If you’d asked Megan Roberson a month ago if she ever imagined handling a creepy-crawly tarantula the size of her hand, the spider-squeamish third-year nursing student would have stared at you as if you’d sprouted a second head.
Yet here she was on a sandy beach in the middle of a remote tropical jungle nervously taking stock of the pink-toed arachnid affectionately named by locals as “Julia” crawling across her face and onto her head a mere five days into the 10-day University of Cincinnati honors study tour to the Brazilian Amazon.
“I hate spiders,” she emphatically declares. “But I feel like when I go back home, when I see all the spiders I used to be afraid of, I’ll think, ‘There are worse spiders in the Amazon.’”
Described by the area’s first European explorers as a “green hell” for the death and disaster faced by those who dared to map it, the Amazon has long stood as an untamed wilderness where fear was faced, confidence tested and, for many of the 16 UC students taking part in the study tour, courage found.
For some students, the nagging doubts started long before the 3,333-mile journey to the world’s largest rain forest.

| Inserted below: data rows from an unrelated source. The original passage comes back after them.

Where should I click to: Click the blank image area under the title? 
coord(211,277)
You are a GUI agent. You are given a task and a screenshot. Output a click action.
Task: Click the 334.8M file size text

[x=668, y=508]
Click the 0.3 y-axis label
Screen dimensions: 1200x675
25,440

Erin LeFever, a third-year environmental studies major, faced down the long list of detailed and complex international forms, medical vaccinations and health precautions required for the study tour and sighed.
“There was a lot of stuff to work through to get to Brazil. Sometimes I wasn’t sure if I was even going to go through with it,” she admitted. “Then at the end of the trip, I could really feel this was worth it. I know in future travel, there’s going to be things I have to work through, but I’ll remember this experience.”
For yet others, the prospect of spending 10 days in an exotic and unfamiliar place with a group of complete strangers proved more nerve-wracking than the destination itself.
“When I signed up for this class, I didn’t know anybody else. You never really know, especially going somewhere that’s unknown like the Amazon for an entire week, which itself is already crazy to me, but to add on top of that, I don’t know anyone else? It made it a little more intimidating,” said Rajiv Karani, a graduating chemistry major set to enter medical school at UC in the fall.
But, Karani added, those fears were misplaced. The structure of the program – the 10-day study tour is embedded in the middle of a semester-long course – allowed the group to get to know and become comfortable with each other well before globe-trotting to South America, he said.
“I’ve gotten to know everybody pretty well and am now good friends with them,” he said.